I winced. I didn’t mean to. But I couldn’t think about Millie. Not right now.

“Tag?” Georgia hadn’t missed the wince, and she studied me, a troubled groove between her eyes.

“Nah. I didn’t bring her. It was a spur of the moment trip. Moses called me, said he’d painted me into a picture last night, and I was curious. That’s all. Plus, I miss my God-baby. I want to hold her. Where is little Taglee?”

“My mom’s got her.” Georgia pursed her lips and narrowed her eyes. “Moses didn’t tell me about the painting. Let’s go snoop, shall we?”

I didn’t really care about the painting—it was just the first thing that had popped into my mind—but I trailed after Georgia agreeably and kept a steady stream of bullshit coming so that she wouldn’t get too close.

It was David and Goliath, but lusty and lush, with bold colors and barely covered bodies, as if the biblical confrontation between a shepherd and a soldier had taken place in the Garden of Eden instead of on a battlefield.

Moses’s David was small and young. A boy really, ten or eleven, younger than I imagined he had actually been. And in the boyish face, I saw my own. The shaggy hair, the green eyes, the strong stance. I hadn’t looked like that at eleven. I’d been rounder, softer. And I’d been big for my age. My size had made me a target, the way physical difference always does.

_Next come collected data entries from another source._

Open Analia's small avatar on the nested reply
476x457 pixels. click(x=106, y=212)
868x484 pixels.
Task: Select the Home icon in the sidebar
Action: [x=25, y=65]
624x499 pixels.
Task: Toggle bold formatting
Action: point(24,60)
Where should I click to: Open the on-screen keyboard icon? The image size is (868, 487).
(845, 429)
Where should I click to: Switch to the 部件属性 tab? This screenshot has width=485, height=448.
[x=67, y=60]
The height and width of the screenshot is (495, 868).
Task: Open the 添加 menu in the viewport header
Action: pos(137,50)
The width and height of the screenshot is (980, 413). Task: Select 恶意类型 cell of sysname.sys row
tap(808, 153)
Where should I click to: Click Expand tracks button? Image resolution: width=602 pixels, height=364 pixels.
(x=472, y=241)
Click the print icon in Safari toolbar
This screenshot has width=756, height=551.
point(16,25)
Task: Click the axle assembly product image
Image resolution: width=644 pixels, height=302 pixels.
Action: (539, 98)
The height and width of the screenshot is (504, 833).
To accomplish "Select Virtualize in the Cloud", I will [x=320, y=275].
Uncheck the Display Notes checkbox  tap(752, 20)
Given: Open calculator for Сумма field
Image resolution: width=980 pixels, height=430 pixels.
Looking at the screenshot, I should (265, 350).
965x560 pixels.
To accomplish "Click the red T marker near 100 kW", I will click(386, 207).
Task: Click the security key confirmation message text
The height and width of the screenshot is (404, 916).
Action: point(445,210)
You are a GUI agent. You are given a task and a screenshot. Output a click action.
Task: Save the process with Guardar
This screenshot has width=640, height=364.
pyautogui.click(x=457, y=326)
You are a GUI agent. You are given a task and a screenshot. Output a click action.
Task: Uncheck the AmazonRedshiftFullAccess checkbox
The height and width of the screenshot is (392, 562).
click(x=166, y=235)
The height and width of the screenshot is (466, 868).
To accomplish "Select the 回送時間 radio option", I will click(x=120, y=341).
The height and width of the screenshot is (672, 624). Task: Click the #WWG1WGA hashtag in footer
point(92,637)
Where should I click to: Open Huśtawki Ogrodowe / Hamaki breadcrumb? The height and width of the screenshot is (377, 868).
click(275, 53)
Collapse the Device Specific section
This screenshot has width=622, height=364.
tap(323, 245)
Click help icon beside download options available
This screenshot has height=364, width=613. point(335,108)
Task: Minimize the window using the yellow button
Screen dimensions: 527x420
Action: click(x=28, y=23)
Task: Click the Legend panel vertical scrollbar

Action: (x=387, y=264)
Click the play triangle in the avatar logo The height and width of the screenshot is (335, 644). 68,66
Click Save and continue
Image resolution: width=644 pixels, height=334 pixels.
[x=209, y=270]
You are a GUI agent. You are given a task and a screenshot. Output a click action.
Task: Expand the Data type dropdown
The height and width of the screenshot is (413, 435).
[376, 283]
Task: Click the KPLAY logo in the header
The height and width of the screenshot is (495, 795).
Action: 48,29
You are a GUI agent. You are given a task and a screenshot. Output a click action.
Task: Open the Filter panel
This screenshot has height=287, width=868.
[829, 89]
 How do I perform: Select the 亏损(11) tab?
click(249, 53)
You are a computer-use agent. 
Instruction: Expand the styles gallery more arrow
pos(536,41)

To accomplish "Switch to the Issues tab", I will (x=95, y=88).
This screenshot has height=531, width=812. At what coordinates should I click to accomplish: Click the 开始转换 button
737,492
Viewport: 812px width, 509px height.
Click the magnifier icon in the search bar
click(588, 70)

Goliath was huge, towering over the boy like they belonged to two different species. His biceps and thighs bulged, his calves were unnaturally large, and his shoulders were as wide as the boy was tall. His head was thrown back, and his mouth was gaping, as if he roared like the beast he resembled. The fists clenched at his sides were bigger than the boys head, and young David stood stoically looking up at Goliath, his sling hanging from his hand, his eyes solemn. I leaned in closer, noting the detail, the lack of fear on the boy’s face. I looked at Goliath again, comparing and contrasting, and then my breath caught in my throat. I didn’t just see my face reflected in David. I saw myself in Goliath too.